È una scelta che risponde alla stessa esigenza di uscire fuori dalle convenzioni. Ogni capitolo indaga un’ipotesi di vita, un po’ come se fossimo in un film di supereroi: che potere mi dà un certo costume? In che modo lo utilizzano le ragazze? E i cambiamenti di identità diventano anche un modo per indagare l’impasse del patriarcato. Quando si parla di «cinema d’autore impegnato» si pensa subito a certi film o registi. A me piace l’idea di combinare Ken Loach e Tim Burton, rifiuto la frontiera che divide nel senso comune «impegno» e «fantasia». Vvoglio invece pensare a un film come a un’esperienza sensuale in cui tutti possono riconoscersi, e emozionarsi. L’impegno non esclude i sentimenti e viceversa.
Per questo la scelta del luogo in cui girare era fondamentale. Come ci sei arrivata?

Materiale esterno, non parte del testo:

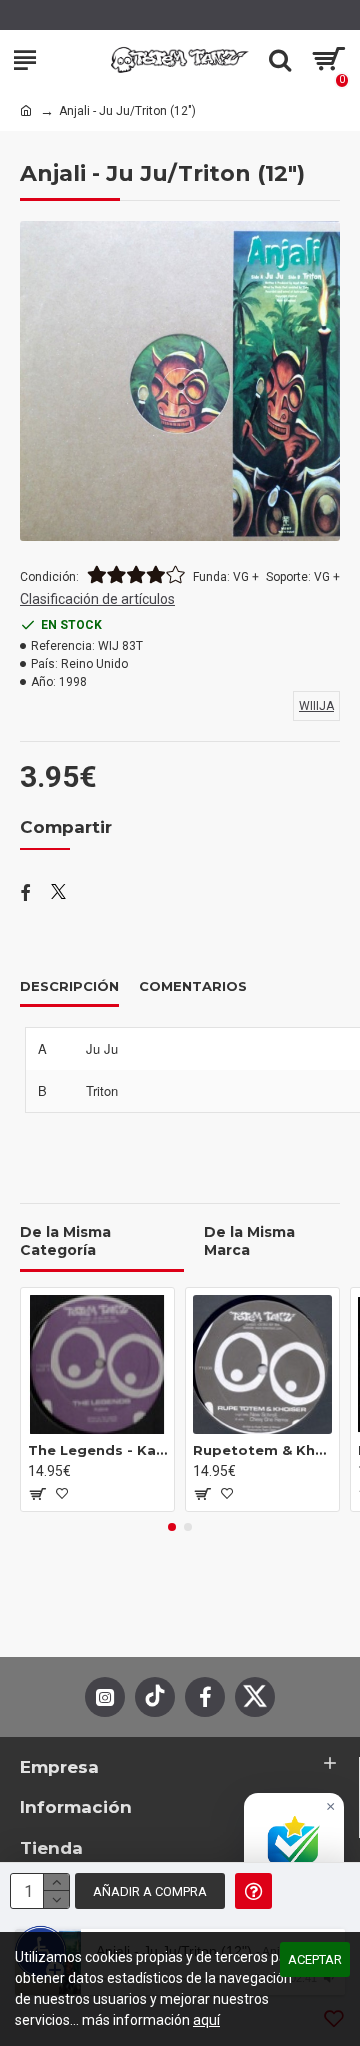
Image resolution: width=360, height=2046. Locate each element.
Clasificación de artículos (97, 599)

Durante i sopralluoghi abbiamo visto moltissimi quartieri, avevo in mente un posto dove ci fosse un’isola pedonale e un orizzonte in cui la Torre Eiffel non apparisse troppo lontana. Le banlieue presentano un segno grafico molto forte perché spesso sono nate dalla grandi utopie architettoniche degli anni Sessanta o Settanta. Filmare in una banlieue significa seguire delle linee di fuga, delle modalità di muoversi, come ci si ritrova, come si sta da soli. Il modo in cui la cité provoca delle esperienze sensoriali con le grida, i gruppi di ragazzi che si fermano in certi posti in cui tacitamente cade il silenzio quando ci si avvicina. Lavorare lì è davvero un’esperienza di frontiera. I problemi sono gli stessi che ovunque con la differenza che non sono sotterranei. Si manifestano a cielo aperto, e per questo la banlieue è diventato un luogo della finzione: non siamo in una dimensione esotica, al contrario la realtà vi appare con maggiore evidenza. Machismo, rapporto tra spazio pubblico e privato, controllo reciproco si ritrovano infatti in tutta la nostra società. Solo che in una banlieue sono «ufficiali», e in questo senso la banlieue è lo specchio del nostro mondo.